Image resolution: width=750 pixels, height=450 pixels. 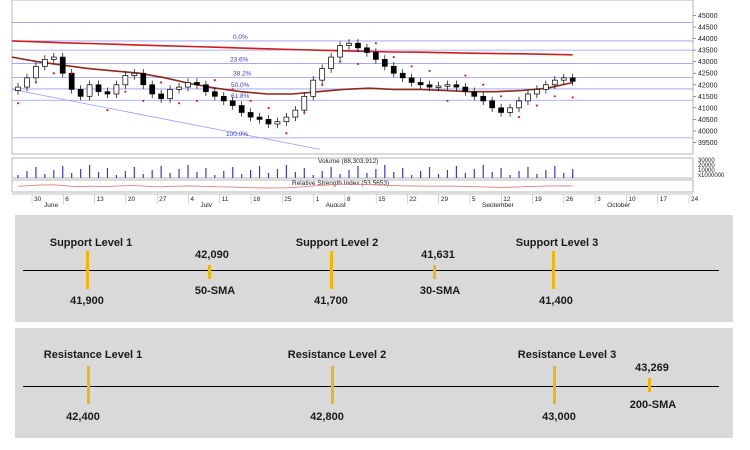 What do you see at coordinates (93, 355) in the screenshot?
I see `resistance-level-1-label: Resistance Level 1` at bounding box center [93, 355].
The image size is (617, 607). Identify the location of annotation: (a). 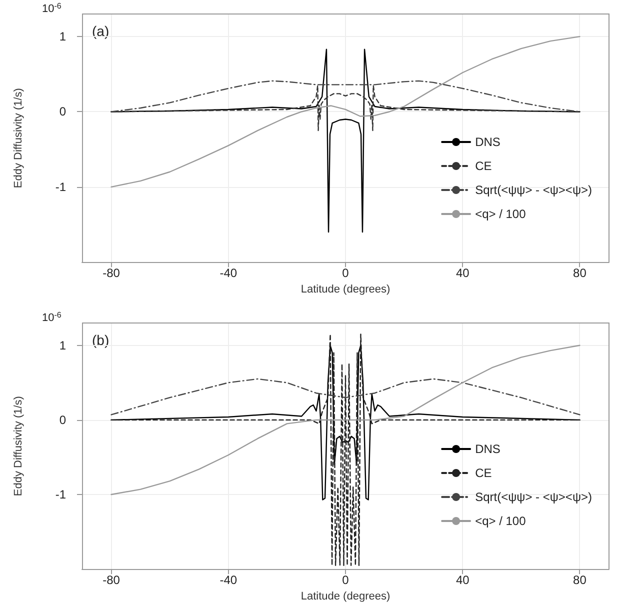
(101, 31).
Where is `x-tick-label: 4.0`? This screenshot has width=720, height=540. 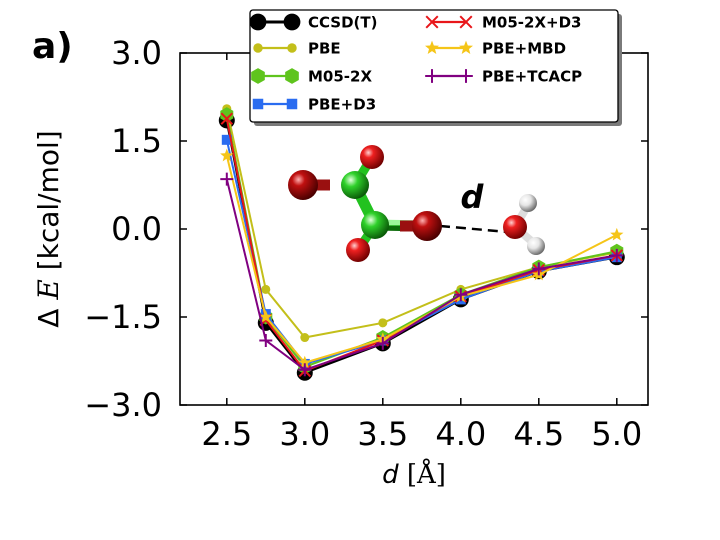 x-tick-label: 4.0 is located at coordinates (460, 434).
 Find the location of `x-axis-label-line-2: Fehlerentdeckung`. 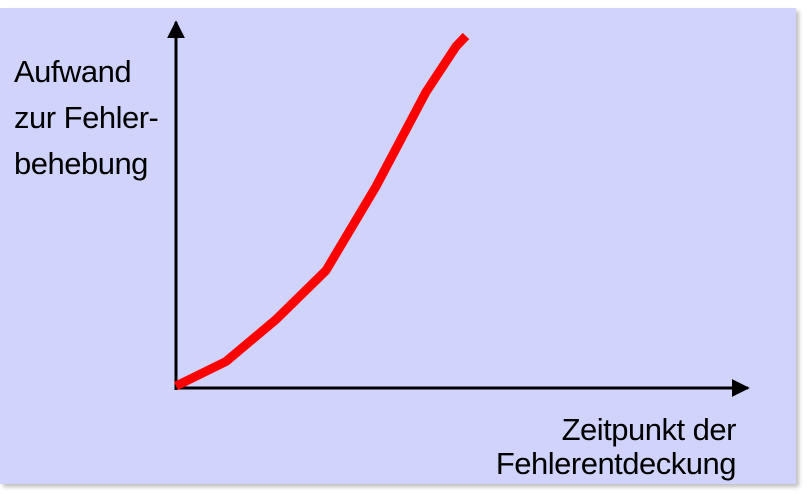

x-axis-label-line-2: Fehlerentdeckung is located at coordinates (616, 464).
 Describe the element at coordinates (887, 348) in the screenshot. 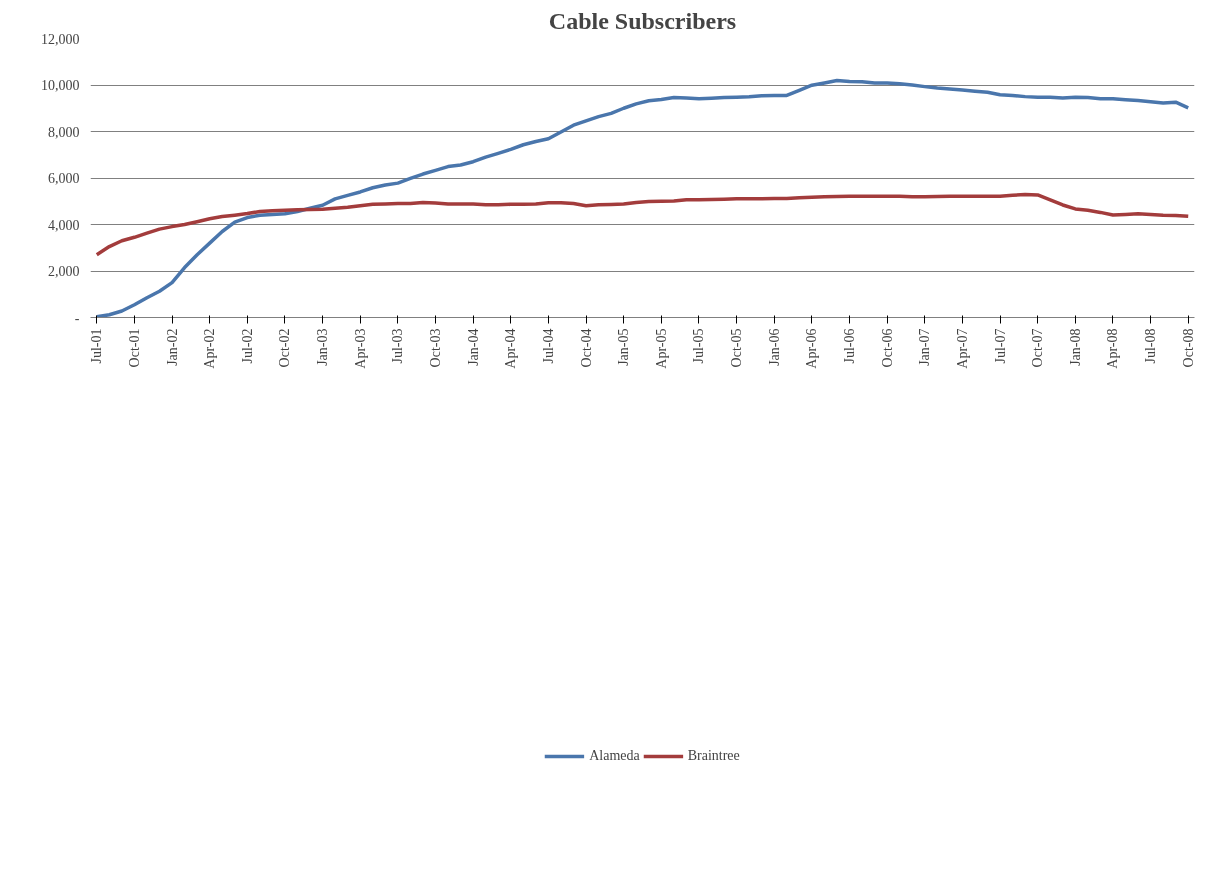

I see `x-tick-label: Oct-06` at that location.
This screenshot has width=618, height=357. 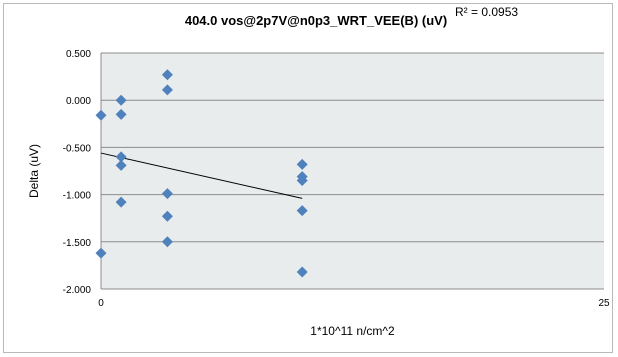 What do you see at coordinates (34, 171) in the screenshot?
I see `y-axis-title: Delta (uV)` at bounding box center [34, 171].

▶ **Required work**
Reproduce verbatim the part of the items that opens with the line containing "Find the location" and closes with the line containing "at that location.", including both of those lines. Omit the pictures from your reproduction.

▶ **Exercise result**
 Find the location of `x-axis-label-line-2: Fehlerentdeckung`. 

x-axis-label-line-2: Fehlerentdeckung is located at coordinates (616, 464).
 Describe the element at coordinates (887, 348) in the screenshot. 

I see `x-tick-label: Oct-06` at that location.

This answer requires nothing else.